Ceci dit, comparons le passé avec le présent. Si par suite de la décadence morale, la civilisation judaïque s'effondra et que les juifs devinrent des prisonniers tantôt des Chaldéens, tantôt des Romains, aujourd'hui notre civilisation n'est-elle pas en train de s'effondrer, ne sommes-nous pas des prisonniers d'un autre genre, ne sommes-nous pas des esclaves de notre propre univers technique évoluant à une allure vertigineuse et mettant chaque jour à notre disposition une multitude d'appareils ingénieux? Pour les acquérir, ou pour montrer que nous sommes aussi capables que les autres de les acquérir, n'avons-nous pas recours à toutes les astuces, hypocrisie, ruse, tromperie et mensonge... tous les moyens sont bons, puisque l'opinion publique admet la formule "la fin justifie les moyens".

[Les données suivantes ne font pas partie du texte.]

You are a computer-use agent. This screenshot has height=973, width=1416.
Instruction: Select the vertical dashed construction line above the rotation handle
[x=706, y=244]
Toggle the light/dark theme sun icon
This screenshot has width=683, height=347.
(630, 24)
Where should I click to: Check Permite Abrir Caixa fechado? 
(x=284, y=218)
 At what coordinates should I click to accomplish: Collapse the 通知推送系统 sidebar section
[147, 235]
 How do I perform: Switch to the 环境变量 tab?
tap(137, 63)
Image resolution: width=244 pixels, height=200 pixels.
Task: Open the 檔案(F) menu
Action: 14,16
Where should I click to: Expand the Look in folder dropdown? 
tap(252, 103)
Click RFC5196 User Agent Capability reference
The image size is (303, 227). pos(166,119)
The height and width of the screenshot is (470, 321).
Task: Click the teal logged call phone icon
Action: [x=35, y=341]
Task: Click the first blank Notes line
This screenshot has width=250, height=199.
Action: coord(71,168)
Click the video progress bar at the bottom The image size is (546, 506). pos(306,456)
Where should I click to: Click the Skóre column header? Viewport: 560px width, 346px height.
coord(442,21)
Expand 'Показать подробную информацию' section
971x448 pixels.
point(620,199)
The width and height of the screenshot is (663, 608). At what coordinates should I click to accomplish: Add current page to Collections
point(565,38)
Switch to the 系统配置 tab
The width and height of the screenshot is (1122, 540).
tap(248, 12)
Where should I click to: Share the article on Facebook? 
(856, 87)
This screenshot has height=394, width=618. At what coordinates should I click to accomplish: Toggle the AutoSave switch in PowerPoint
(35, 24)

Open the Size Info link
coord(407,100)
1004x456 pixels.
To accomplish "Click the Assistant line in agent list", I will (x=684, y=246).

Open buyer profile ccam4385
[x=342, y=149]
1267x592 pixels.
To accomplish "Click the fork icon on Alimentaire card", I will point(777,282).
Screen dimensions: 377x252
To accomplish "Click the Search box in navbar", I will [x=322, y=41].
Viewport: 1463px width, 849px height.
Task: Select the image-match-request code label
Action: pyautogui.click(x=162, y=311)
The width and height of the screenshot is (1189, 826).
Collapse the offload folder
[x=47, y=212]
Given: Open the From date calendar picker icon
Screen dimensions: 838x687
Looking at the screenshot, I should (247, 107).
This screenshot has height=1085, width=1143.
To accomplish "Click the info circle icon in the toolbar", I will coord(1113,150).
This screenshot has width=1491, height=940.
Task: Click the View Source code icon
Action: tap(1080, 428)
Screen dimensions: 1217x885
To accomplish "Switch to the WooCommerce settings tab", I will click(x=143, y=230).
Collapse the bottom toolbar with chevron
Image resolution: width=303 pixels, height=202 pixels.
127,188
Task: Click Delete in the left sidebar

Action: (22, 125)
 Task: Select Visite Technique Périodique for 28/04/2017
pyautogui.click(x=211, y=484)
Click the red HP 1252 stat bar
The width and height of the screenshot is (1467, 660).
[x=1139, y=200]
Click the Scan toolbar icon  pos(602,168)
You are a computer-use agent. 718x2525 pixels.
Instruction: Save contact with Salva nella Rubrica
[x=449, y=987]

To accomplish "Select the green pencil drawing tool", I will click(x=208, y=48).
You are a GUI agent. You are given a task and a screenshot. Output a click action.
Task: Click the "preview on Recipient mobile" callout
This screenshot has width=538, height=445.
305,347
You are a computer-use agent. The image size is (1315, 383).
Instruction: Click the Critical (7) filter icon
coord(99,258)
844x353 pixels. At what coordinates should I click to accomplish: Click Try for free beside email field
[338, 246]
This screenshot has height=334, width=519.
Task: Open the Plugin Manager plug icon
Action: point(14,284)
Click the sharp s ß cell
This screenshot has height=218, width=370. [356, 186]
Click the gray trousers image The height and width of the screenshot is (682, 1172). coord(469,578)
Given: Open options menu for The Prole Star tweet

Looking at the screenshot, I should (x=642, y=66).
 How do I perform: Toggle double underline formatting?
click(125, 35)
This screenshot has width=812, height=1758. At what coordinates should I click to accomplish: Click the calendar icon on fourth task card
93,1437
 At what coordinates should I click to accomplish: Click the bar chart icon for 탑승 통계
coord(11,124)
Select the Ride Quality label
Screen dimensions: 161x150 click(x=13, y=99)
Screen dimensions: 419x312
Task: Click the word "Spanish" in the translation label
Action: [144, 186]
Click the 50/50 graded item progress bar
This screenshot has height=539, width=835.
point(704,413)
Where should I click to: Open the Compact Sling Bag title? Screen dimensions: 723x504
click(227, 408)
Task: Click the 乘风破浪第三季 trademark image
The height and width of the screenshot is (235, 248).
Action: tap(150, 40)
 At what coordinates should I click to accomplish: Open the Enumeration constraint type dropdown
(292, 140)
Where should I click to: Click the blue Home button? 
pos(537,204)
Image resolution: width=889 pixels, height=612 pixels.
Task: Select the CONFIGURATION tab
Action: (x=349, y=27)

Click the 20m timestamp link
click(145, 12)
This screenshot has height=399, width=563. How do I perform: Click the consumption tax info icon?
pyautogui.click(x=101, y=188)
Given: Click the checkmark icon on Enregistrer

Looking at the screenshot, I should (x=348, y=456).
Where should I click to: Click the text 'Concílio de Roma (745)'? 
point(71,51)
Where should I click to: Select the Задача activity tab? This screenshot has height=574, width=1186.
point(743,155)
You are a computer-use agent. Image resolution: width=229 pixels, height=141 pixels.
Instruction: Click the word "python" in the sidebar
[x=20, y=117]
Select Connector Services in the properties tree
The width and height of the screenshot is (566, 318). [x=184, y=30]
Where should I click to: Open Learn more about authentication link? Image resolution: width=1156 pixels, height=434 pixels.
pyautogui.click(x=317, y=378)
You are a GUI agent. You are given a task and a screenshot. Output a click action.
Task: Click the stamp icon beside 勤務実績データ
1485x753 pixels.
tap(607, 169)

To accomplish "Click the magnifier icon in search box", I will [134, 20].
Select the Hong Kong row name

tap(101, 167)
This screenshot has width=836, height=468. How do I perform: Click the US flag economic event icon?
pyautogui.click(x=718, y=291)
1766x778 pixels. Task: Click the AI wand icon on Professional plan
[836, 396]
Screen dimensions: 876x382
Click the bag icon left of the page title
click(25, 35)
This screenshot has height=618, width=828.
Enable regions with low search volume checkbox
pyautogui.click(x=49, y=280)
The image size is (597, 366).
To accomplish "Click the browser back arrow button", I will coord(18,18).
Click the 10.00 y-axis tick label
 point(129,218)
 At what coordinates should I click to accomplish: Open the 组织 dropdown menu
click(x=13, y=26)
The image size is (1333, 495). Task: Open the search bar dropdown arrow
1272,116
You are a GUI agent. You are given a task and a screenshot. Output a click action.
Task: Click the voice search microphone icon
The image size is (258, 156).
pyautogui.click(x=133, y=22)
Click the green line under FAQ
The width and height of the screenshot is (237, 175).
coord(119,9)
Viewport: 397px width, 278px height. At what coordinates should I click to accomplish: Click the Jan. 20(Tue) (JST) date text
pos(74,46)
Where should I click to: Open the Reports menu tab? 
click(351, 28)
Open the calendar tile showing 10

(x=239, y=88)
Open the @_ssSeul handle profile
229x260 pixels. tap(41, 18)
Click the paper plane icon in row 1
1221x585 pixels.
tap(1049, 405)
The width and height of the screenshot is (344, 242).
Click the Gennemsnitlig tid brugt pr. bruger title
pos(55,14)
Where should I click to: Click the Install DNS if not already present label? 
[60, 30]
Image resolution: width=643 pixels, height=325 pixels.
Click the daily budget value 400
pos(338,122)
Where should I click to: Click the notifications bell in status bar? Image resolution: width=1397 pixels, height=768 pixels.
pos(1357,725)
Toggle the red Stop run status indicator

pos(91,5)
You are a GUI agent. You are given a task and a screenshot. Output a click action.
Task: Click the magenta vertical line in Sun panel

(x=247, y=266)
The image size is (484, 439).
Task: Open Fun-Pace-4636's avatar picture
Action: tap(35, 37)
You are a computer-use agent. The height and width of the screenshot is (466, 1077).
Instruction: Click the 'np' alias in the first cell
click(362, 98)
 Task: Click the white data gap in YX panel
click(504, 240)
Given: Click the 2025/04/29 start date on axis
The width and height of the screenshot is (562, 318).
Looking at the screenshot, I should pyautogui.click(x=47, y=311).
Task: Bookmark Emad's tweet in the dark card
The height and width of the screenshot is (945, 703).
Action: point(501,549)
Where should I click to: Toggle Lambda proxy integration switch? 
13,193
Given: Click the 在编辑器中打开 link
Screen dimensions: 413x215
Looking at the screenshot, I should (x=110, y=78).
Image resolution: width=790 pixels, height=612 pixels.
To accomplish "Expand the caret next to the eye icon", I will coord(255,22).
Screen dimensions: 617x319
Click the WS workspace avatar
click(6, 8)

La fin étant exclusivement le bien-être matériel dont la garantie fait de l'homme un acheteur, un consommateur et un gaspilleur, rouage indispensable, d'ailleurs, dans un gigantesque processus de production. Une telle structure sociale tient l'homme continuellement occupé, ne lui laissant pas un instant libre pour repenser le sens profond de la vie. Et s'il a un moment de liberté ou bien s'il est disposé à faire quelque chose de plus que la production et la consommation, il manifeste contre la pollution atmosphérique. Et personne n'ose élever la voix contre la pollution morale. Nos savants concentrent leurs efforts sur la conquête de l'espace au lieu de penser à la paix sur la terre.

Nos dirigeants se réunissent pour discuter du désarmement et le résultat est qu'un journal écrit: "On a l'impression que la prochaine guerre sera déclarée suite à ces conférences sur le désarmement".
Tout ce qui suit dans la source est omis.